- Aufgabenstellung:
Welche Zeilen der Einträge enthalten die Zeichenfolge „width“? Such sie heraus und schreib jede vollständig ab, wobei Groß- und Kleinschreibung zählt.

- Datensatzauszüge:
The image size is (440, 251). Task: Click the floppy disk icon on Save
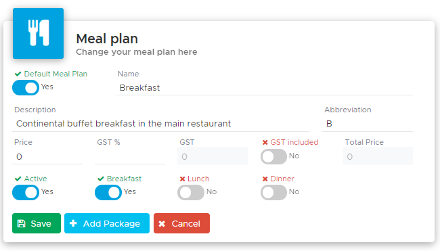(22, 223)
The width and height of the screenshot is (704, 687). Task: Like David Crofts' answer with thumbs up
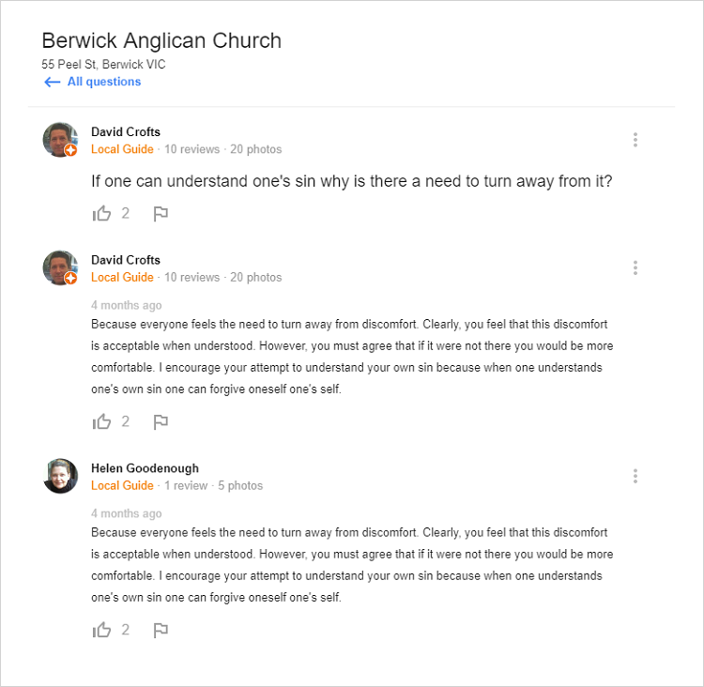(101, 422)
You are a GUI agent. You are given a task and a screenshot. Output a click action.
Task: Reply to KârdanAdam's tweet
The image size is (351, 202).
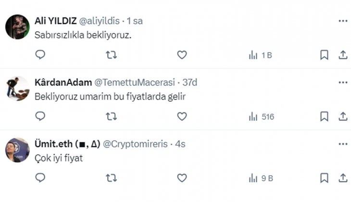(40, 116)
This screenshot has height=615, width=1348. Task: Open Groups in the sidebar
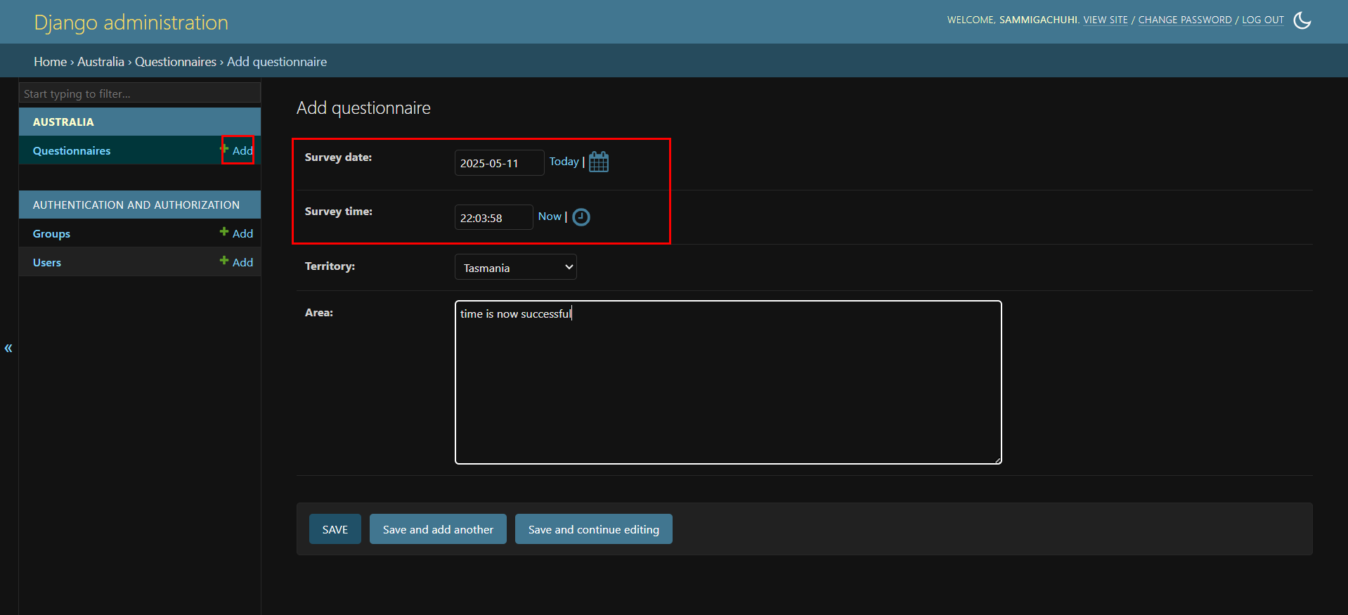pos(51,233)
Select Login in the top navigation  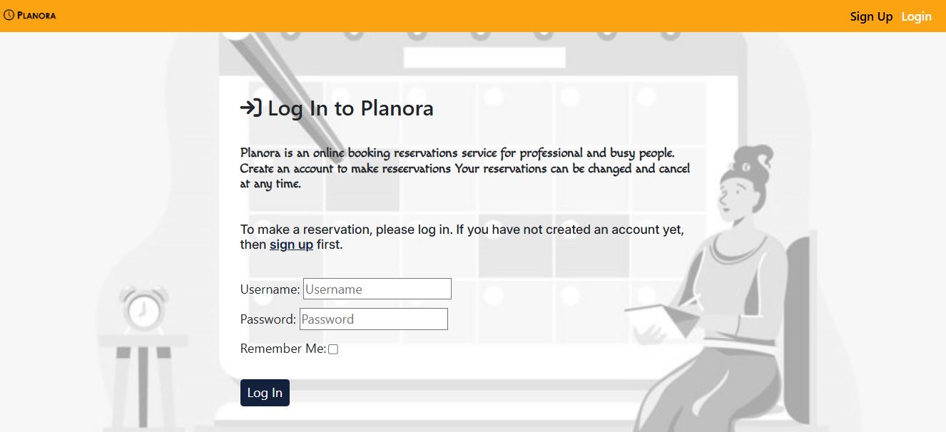coord(917,16)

- Ergebnis:
The width and height of the screenshot is (704, 687). Task: Like David Crofts' answer with thumbs up
This screenshot has height=615, width=1348. Task: Open Groups in the sidebar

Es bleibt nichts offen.